Больше мне, молодешеньке,
Не бывать да не хаживать,
Во саду-то не гуливать.
На лужайках не сиживать
Ни пригожей девицею,
Ни честною невестою,
Ни часком, ни урывочком,
Ни гостевой минуточкой…
Ты прощай, мой прекрасный рай,
В руки алчные отданный,
Из хозяйских в холопские…
Не увянь, мой прекрасный рай,
Без души испрокуженный
Да без сердца истоптанный
Тиуном-греховодником,
Злой, лихой молодицею…

После похорон боярина Иоанна, погребённого не в Кремле, а на общем кладбище с чёрными людьми, дом быстро опустел. Первыми его оставляли холопи, отпущенные наследницей по наказу покойного. Затем вольные домочадцы покинули многолетнюю службу по найму.
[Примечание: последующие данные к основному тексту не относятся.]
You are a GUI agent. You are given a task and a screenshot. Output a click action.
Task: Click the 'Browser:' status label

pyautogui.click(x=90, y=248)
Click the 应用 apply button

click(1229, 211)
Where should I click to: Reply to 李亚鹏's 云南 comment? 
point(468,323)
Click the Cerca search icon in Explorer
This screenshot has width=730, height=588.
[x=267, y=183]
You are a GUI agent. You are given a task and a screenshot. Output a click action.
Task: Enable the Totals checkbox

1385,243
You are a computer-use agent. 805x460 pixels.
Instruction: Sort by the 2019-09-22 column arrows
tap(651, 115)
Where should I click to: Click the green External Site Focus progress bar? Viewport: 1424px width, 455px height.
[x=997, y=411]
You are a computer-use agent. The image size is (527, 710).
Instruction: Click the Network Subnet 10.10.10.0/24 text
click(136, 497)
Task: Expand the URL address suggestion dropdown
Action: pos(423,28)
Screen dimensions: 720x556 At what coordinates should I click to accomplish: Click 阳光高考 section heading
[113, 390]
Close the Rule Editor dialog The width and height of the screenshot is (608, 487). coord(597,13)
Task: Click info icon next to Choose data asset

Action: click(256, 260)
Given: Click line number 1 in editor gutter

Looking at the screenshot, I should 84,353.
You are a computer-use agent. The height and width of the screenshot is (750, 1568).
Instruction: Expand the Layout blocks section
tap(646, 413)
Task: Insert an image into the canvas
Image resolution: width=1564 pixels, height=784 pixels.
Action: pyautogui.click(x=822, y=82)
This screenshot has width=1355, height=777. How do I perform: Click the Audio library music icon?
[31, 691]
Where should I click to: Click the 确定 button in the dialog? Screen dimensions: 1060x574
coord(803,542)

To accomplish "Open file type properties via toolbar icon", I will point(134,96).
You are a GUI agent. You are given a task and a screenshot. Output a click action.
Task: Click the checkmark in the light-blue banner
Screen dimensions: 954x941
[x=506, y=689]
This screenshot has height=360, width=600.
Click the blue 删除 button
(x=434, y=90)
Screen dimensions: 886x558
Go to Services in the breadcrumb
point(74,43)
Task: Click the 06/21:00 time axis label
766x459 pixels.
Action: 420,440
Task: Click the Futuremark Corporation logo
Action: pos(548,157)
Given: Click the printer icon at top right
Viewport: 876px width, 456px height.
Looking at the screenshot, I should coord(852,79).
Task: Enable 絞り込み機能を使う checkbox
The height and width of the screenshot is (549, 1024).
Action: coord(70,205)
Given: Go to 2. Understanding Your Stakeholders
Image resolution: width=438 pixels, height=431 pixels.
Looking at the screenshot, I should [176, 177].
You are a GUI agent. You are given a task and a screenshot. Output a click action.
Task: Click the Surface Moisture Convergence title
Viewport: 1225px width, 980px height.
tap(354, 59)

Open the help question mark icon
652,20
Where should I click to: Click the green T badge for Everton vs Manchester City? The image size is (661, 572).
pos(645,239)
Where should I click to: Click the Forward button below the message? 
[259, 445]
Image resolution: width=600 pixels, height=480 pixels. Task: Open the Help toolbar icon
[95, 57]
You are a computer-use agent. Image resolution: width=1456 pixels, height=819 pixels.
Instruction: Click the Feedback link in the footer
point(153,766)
Последними уходили Кумганец со своей любавой Полагьей, щедро одарённые пенязями и ценной рухлядью. «Прости, моя госпожа!» - упала сенная девушка в ноги Евфимии. «Бог простит. Бог даст счастья», - поднимала её боярышня. Полагья сообщила, что они с Кумганцем намереваются пробираться в Вятскую республику, где данщики и боровщики не обирают народ, где бояре введённые не самовластвуют в городах, а путные, состоящие в должностях при дворе, не получают кормления неправедными поборами, где вместо околичников в околотках, становщиков на станах, волостелей в волостях, наместников в городах наблюдают жизнь и порядок выборные, совестливые люди. Там Полагья с Кумганцем на боярышнины щедроты купят землицу, обвенчаются и заживут семейно в сладостных трудах, прочном покое. Всеволожа, поразмыслив, не посоветовала им такого заманчивого пути. По её рассуждению великие князья Суздальской земли не потерпят непокорных вятчан, помогающих удельным властителям в любой подирушке или усобице против московской власти. Вятке сильная Москва - меч над головой, Москве же смутьянка-Вятка нож в спину. Потому скорее рано, нежели поздно, дотянется рука ежели не Василиуса, занятого внутреннею борьбою, то его более удачливого преемника, непременно дотянется до вятчан, и наступит там плач и скрежет зубов, как в Писании сказано, и житье там окажется нетерпимее здешнего[6]. Полагья внимательно слушала, а потом сказала: «Понадобится, Евфимьюшка, приклонить голову, прибудь в Хлынов[7], найди в красных рядах товарника Филиппа Казачковича, новгородского гостя, он нашему Кумганцу какая-то вода на киселе, он тебе и укажет нас, а мы до скончания живота - твои слуги». Что поделаешь с тугомыслицей? С тем и покинули якобы выморочный дом будущие вятчане. Остался один Олфёр Савёлов. Этот стоял на своём, аки столп, неподвластный бурям: «От тебя, госпожа, - ни шагу!»

вернуться

6

Вятская республика была взята войсками Василия II и обложена данью в 1459 году (через шестнадцать лет после описываемых событий).

вернуться

7

Хлынов - главный город Вятской республики. Позднее - Вятка, Киров.